• [WHAT THE EXERCISE ASKS]
Which lines below hold the word "label"? Copy all of them.
════════════════════
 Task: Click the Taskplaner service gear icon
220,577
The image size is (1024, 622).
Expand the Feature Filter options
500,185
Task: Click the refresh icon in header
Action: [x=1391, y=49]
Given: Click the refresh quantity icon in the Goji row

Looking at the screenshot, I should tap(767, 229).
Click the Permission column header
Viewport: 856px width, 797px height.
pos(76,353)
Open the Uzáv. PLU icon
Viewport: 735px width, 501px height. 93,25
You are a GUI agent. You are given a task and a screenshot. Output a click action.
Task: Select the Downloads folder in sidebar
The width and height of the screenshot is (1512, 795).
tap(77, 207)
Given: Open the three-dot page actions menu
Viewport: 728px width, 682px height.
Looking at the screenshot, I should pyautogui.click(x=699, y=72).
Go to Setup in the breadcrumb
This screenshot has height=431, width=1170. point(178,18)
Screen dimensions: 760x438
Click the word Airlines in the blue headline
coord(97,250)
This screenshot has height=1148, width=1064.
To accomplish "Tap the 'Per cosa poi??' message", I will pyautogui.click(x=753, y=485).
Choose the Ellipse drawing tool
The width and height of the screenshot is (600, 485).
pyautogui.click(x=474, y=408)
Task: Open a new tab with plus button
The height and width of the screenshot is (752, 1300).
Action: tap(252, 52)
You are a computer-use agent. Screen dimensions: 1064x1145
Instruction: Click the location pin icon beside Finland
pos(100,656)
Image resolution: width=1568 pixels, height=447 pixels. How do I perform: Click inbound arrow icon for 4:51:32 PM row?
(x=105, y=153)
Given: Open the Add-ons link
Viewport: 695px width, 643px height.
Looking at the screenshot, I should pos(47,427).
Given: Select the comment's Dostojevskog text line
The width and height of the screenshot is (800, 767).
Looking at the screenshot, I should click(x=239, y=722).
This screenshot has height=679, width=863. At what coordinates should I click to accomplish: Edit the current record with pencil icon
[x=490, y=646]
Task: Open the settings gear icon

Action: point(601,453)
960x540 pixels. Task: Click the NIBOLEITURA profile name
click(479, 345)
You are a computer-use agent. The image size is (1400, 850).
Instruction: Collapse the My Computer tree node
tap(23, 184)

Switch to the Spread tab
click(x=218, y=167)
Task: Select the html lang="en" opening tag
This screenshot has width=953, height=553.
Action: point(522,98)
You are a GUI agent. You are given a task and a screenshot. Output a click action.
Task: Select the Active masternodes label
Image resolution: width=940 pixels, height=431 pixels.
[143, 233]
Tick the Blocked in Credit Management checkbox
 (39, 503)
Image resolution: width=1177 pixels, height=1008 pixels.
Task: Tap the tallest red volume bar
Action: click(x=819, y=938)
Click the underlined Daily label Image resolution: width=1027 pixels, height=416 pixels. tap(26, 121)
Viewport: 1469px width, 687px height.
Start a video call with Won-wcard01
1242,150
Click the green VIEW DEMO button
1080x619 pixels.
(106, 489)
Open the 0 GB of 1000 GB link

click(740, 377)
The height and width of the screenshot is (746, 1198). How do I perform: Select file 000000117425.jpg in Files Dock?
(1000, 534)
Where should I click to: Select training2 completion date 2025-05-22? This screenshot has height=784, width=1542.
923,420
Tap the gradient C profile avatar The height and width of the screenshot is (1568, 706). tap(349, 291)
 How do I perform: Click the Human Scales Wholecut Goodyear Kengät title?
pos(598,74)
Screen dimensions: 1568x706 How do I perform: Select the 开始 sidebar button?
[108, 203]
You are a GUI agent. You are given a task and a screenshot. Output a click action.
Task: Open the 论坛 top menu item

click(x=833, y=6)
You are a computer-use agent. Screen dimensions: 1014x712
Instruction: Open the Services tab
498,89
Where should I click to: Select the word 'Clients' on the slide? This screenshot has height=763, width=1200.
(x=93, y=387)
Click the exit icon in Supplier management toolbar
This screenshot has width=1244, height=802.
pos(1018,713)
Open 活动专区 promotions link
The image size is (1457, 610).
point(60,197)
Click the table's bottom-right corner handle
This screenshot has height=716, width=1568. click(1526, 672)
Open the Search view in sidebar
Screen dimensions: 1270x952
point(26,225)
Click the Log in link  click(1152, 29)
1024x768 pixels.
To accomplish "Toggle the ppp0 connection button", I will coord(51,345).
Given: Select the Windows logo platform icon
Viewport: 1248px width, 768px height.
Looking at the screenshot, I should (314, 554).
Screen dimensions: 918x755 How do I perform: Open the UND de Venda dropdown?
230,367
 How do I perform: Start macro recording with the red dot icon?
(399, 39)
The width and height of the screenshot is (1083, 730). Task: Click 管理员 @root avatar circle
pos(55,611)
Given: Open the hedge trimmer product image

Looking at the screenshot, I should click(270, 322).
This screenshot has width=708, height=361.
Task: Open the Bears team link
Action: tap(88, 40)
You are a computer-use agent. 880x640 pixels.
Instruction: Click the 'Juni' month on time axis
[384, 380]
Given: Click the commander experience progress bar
════════════════════
• [SOLVED PROBLEM]
Task: Select the Active masternodes label
Click the underlined Daily label Image resolution: width=1027 pixels, height=416 pixels. tap(26, 121)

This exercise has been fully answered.